上海妇科医院

写好病历的重要性

发布时间:1970-01-01 07:59 点击数:221次

  根据调查统计发现,很多的医疗纠纷案例中,医院败诉的原因有30%是源于病历缺陷。所以,一个医生写好病历是很重要的工作,也是需要长期提高的技能。写好一份病历,绝不是机械地执行规范、落实程序,而需要融入医生的思考和经验。

  病历是医务人员对患者疾病原因、发病过程、症状体征及诊断治疗、客观资料的真实记录和总结。就其医学价值而言是医学科技文献,具有真实可靠、可参考、系统性等特点。
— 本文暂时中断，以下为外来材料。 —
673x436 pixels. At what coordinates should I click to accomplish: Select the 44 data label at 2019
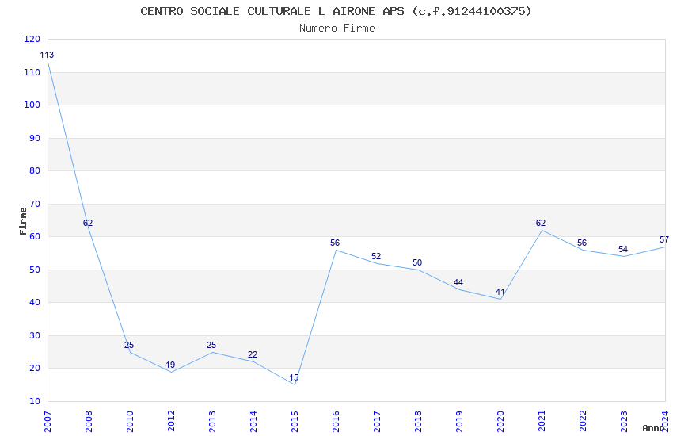pyautogui.click(x=458, y=282)
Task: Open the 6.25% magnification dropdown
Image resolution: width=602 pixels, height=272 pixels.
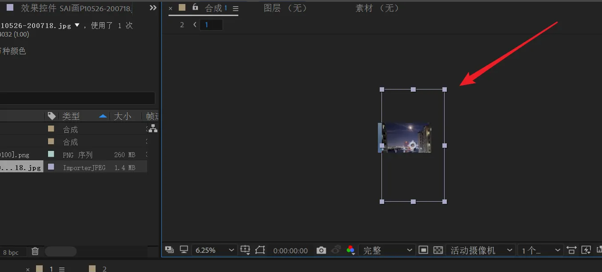Action: tap(213, 250)
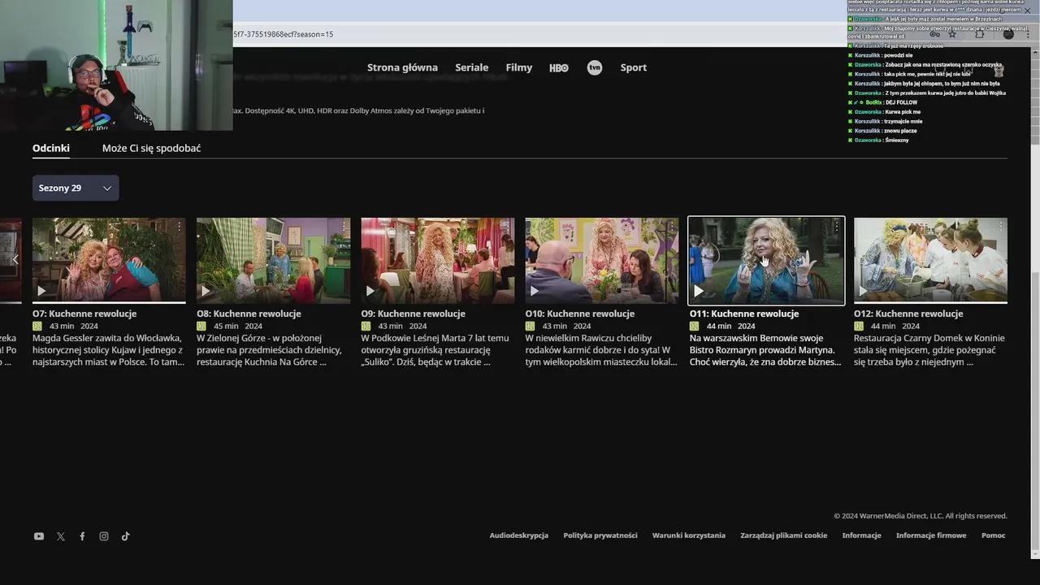Click the Facebook icon in footer
This screenshot has width=1040, height=585.
82,536
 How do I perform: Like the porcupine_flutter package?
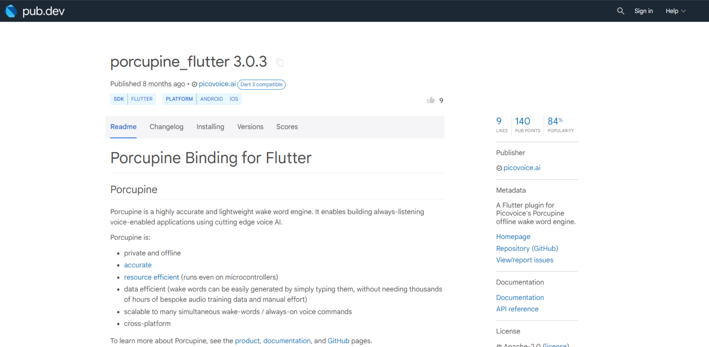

对医务人员来讲,是科技文献和科研档案,是循证数据的基础依据;对患者和家属及法官来讲,是维权的法律证据;对医患双方来讲,是败诉、胜诉必备的客观资料。

  关键词    时间
  不按时书写就是缺陷

  《病历书写基本规范》对病历书写有明确的时间要求,所以必须按时完成,否则就是缺陷,甚至要承担法律责任。如入院记录、再次入院记录应当于患者入院后24小时内完成;首次病程录8小时内完成;急、危重抢救记录要随时记录,时间应当记录到分钟;转科记录24小时内完成;主治医师首次查房记录应当于患者入院48小时内完成;死亡记录应当在患者死亡后24小时内完成。
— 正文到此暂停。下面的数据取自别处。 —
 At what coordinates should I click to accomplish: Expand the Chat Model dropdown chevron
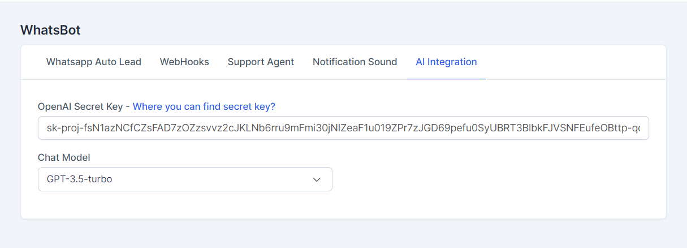tap(317, 179)
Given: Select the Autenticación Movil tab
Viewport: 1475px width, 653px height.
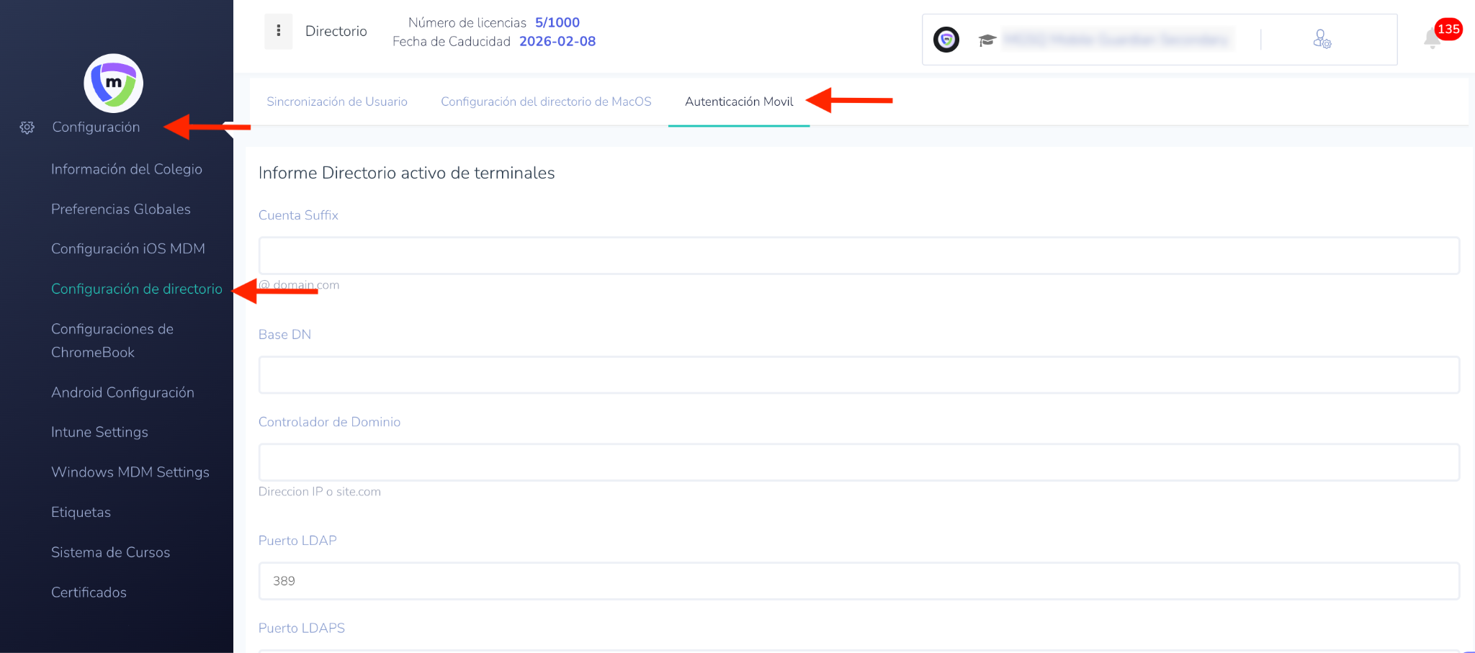Looking at the screenshot, I should 739,102.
  除时间要求外,还有格式、内容要求。如主诉、现病史、体格检查、诊断名称、分析讨论、病程记录、手术记录等这些都是必备内容,不能省略。这些都是标准和规范所要求的。落实这些标准仅为基本要求,并不是一份高质量的病历,对此医师必须有明确的认识。

  关键词    协作
  病历不仅靠写更是靠做

  病历虽然由经治医师书写,但是一份完整的病历,既要有护士的配合、上级医师的指导,又要有医技人员、药师共同参与才能完成。
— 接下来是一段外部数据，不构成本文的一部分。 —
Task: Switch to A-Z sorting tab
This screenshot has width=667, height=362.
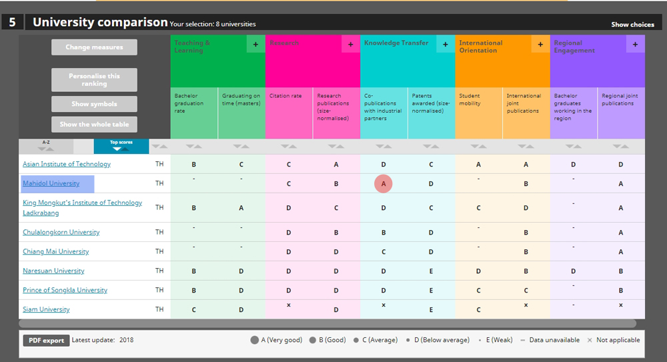Action: click(x=46, y=145)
  上级医师查房、医技科室报告都要在病历中体现,另外,各种告知书、同意书是反映医患沟通的内容,也要及时、真实、完整地填写。临床各种有创操作,如胸穿、腰穿、骨穿等操作必须在操作完成后真实记录过程及注意事项。因此,病历可全面反映临床医疗工作质量的优劣。虽然书写必须遵循标准,但标准之外的内容还有很多,标准只是一个基本框架,不能以落实了标准而满足。认真执行诊疗规范、严格无菌操作,做好医患沟通及医务人员良好的工作态度,这些都记录在病历中,是我们医师要学会做好的工作,也是写好病历必备的功夫。从这一点上讲,病历不仅靠写,更是靠做。

  关键词    内涵
  写好病历功夫在内涵

  病历的关键内容包括:主诉,即对患者诉说的高度概括,体现过程及时间概念,文字精炼。现病史,突出中心,全面系统,要能反映病情的发生、发展及演变过程。体征,是通过检查所见;在关注阳性体征的同时,更要注意有鉴别诊断意义的阴性体征。诊断依据,总结归纳出支持诊断和排除诊断的依据;对辅助检查结果要做分析判断。病程记录,包括首次病程录、病程记录、转科录、阶段小结、抢救记录等,强调的是及时性、准确性和客观性。

  对一份好病历的评价,一是及时性;二是准确、全面、系统;三是能体现对病情的辩证思维及鉴别诊断思路;四是能反映与患者交流的真实情况。病历是患者疾病客观真实的反映,因此,即要求真实、客观,又要进行文字表达的修饰,即把医师的所思、所见、所做进行描述。

  写好病历不但需要医疗技术、临床思维、经验体会、法律知识和社会学知识,同时也需要其他各学科知识。所以医师在掌握专业知识的同时,还必须学习一些社会学、心理学及相关的法律法规。只有更多地了解患者,才可能更好地把握他容易患哪些疾病;只有掌握患者的社会家庭背景和心理活动,才能将病历的内容书写的更完整。

  书写病历是医生成长过程中必备的基本功。病历有标准,内涵无止境。这是医生一辈子必须练就的功夫。